Records excerpted from a collection
=== Section Start ===

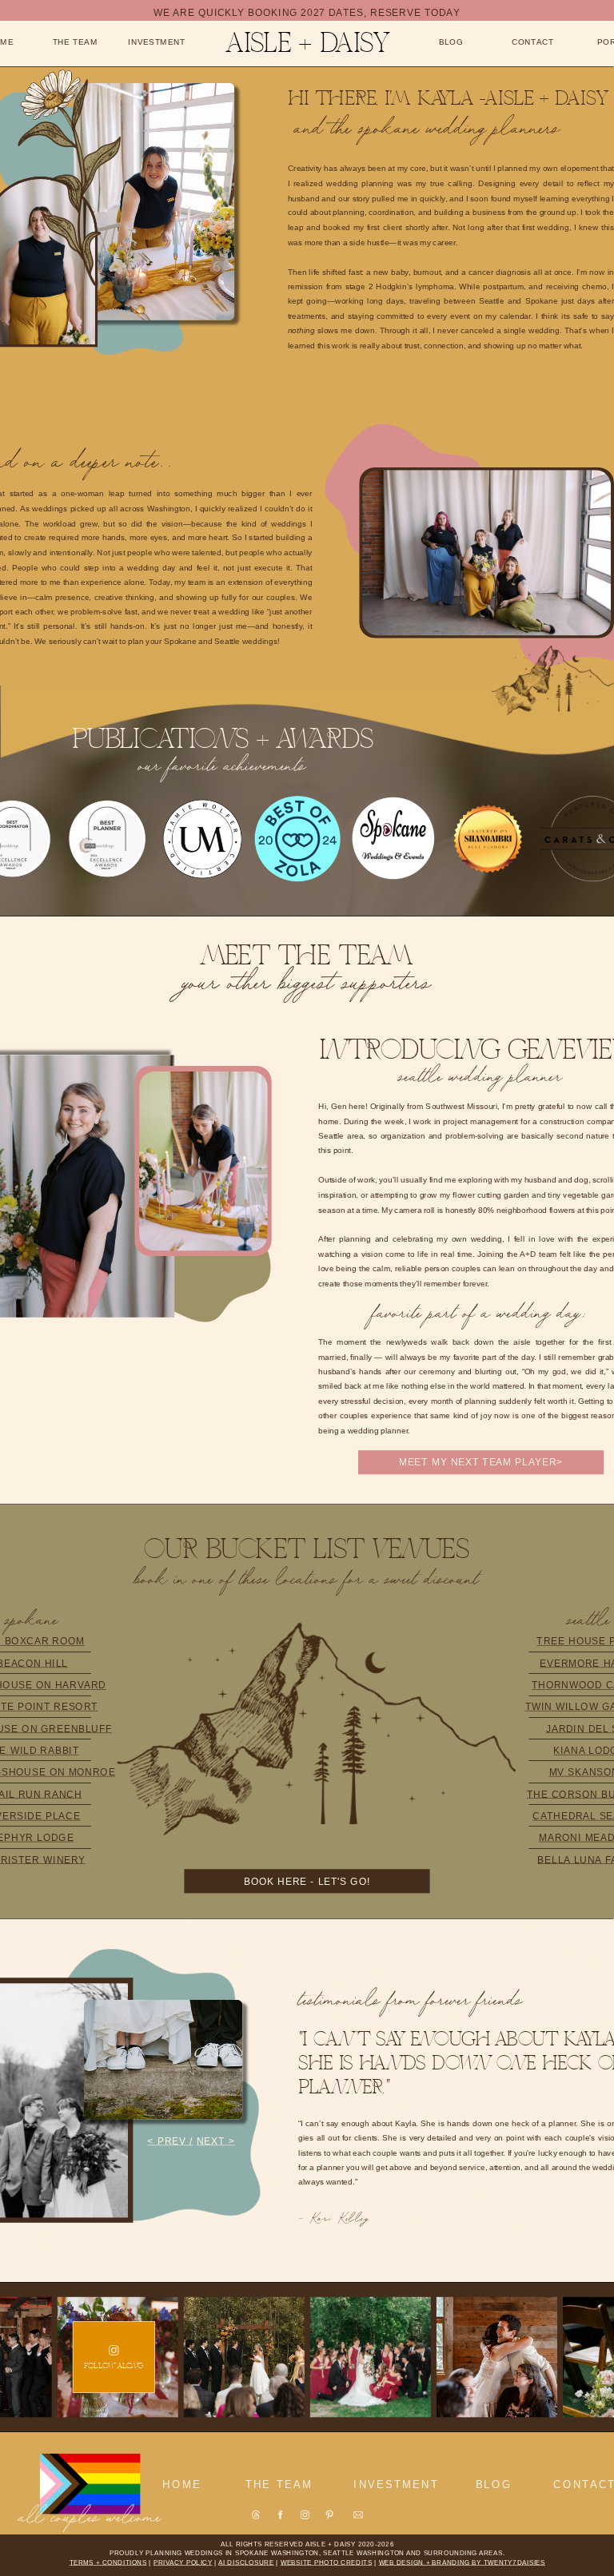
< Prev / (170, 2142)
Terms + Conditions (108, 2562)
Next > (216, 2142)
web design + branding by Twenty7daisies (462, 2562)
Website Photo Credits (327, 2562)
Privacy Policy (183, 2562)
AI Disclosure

=== Section End ===

# Task statement
From the line holding "web design +" to the last line of the records, quote each line exactly and add nothing.

# Result below
web design + branding by Twenty7daisies (462, 2562)
Website Photo Credits (327, 2562)
Privacy Policy (183, 2562)
AI Disclosure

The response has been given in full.